Food /products that contain or may contain sesame include bread (e.g. burger buns, multi-grains), crackers, cereals, toast, dips and spread (e.g. hummus, chutney), ethnic foods (e.g. stews, stir fries), sesame oil, savoury products 9e.g. dressings, gravies, marinades, soups).


Soybean allergen

8. Soy

Soy allergy is a hypersensitivity to dietary substances from soy causing an overreaction of the immune system. Symptoms of soy allergy are typically mild, although anaphylaxis is possible.

Do not consume food and food products that contain soy and soy derivatives.

Foods / products that contain or may contain soy include soybean butter, soy milk, sauces (e.g. soy, teriyaki, Worcestershire), bread crumbs, cereals, crackers, vegetarian dishes, canned tuna, soups and broths.


Sulphur dioxide allergen

9. Sulphur Dioxide

Sulphur Dioxide (A food additive and preservative)

Sulphur Dioxide can cause allergy-like symptoms in people with underlying asthma and allergic rhinitis. The most common reaction is wheezing, tight chest and cough, which can be severe and distressing.

Do not consume all food and products that contain sulphur dioxide derivatives.

Food /products that may contain sulphur dioxide include alcoholic and non-alcoholic drinks, bottle juices, canned, frozen and dried fruit and vegetables, cereals, condiments, potatoes, sugar syrups, tomato products (e.g. tomato paste, puree), vinegar.


Nuts allergen

10. Nuts

Nut allergy is a hypersensitivity to dietary substances from tree nuts causing an overreaction of the immune system which may lead to severe physical symptoms. Like those with peanut allergies, most individuals who are diagnosed with an allergy to tree nuts tend to have a lifelong allergy.
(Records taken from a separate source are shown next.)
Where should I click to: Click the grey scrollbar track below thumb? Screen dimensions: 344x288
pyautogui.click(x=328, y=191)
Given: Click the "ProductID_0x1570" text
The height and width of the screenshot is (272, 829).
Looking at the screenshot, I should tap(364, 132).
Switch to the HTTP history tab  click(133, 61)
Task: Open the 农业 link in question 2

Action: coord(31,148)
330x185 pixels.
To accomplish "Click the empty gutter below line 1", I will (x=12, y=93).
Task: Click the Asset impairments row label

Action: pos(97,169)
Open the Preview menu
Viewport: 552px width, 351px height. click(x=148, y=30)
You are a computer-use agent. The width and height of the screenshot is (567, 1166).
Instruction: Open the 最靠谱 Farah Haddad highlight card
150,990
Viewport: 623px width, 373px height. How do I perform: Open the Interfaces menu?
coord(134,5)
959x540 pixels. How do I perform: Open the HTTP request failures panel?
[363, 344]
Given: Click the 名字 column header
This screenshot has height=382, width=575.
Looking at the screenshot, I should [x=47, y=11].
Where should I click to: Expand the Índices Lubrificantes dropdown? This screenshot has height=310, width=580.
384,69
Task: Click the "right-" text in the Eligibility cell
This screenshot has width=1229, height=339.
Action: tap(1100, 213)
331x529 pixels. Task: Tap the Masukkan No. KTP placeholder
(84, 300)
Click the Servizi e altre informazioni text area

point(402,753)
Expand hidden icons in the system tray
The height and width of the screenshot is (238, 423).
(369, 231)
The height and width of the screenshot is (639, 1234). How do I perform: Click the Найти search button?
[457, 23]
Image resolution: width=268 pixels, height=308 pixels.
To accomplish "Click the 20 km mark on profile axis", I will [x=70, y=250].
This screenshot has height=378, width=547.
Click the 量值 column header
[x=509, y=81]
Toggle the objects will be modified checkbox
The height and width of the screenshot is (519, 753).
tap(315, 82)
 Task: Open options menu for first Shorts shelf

Do not consume food and products that contain nuts and nut derivatives Nuts include but are not limited to almonds, walnuts, pecan nuts, hazelnuts, Brazil nuts, cashews, pistachio nuts.

Food /products that contain or may contain nuts include marzipan, chocolate and chocolate spreads, ethnic and vegetarian dishes, salads and dressings, sauces (e.g. bbq, pesto),cereals, crackers, marinades and gravies.


Cereal allergen

11. Cereals containing gluten / Gluten Intolerance / Coeliac Disease

Gluten intolerance is caused by the body’s inability to break down gluten, a protein in wheat and other grains.

Coeliac disease is a digestive condition caused by gluten intolerance. Those with Coeliac disease must eliminate gluten from their diet.

Allergy to wheat and cereals containing gluten also occurs. Signs and symptoms are similar to other allergies, although it is more frequently seen as triggered by exercise. Gluten is an important allergen, but other proteins can also be involved.

Do not consume food and products derived from or containing wheat (all forms including durum, semolina), barley, rye, malt, couscous.

Food /products that contain or may contain wheat include bread, baked goods, pasta, breadcrumbs, crackers, beer, malt, coffee, muesli mixes, sauces, chocolate, drinks containing cocoa


Celery allergen

12. Celery (and celeriac).

Allergy to celeriac (the celery root) is more common than to celery stick, although both can cause severe reactions. Symptoms vary from mild ones, such as oral allergy syndrome, to anaphylactic shock.

Celery and celeriac are a frequent cause of food allergy in some European countries but celery allergy is much rarer in the UK.

Food /products that contain or may contain celery include celery salt, vegetable juices containing celery, spice mixes, curry, soups, stews, sauces, processed meat products, sausages, salads e.g. Waldorf salad, vegetable salad, savoury snacks.


Mustard allergen

13. Mustard

The symptoms of mustard allergy may come on rapidly, usually within minutes but sometimes up to two hours.

Food /products that contain or may contain mustard include sausages, processed meat products, roulade, spice mixes, soups, sauces, chutneys, delicatessen salad, some mayonnaise, barbeque sauce, ketchup, tomato sauce, piccalilli, pizza, salad dressings, Indian food including curries.


Lupin allergen

14. Lupin

The lupin is well-known as a popular garden flower with its tall, colourful spikes. Allergy to lupin has been recognised for some time in mainland Europe, where lupin flour is used fairly commonly in food products. In the UK, cases of lupin allergy are less common because lupin is only rarely used in foods.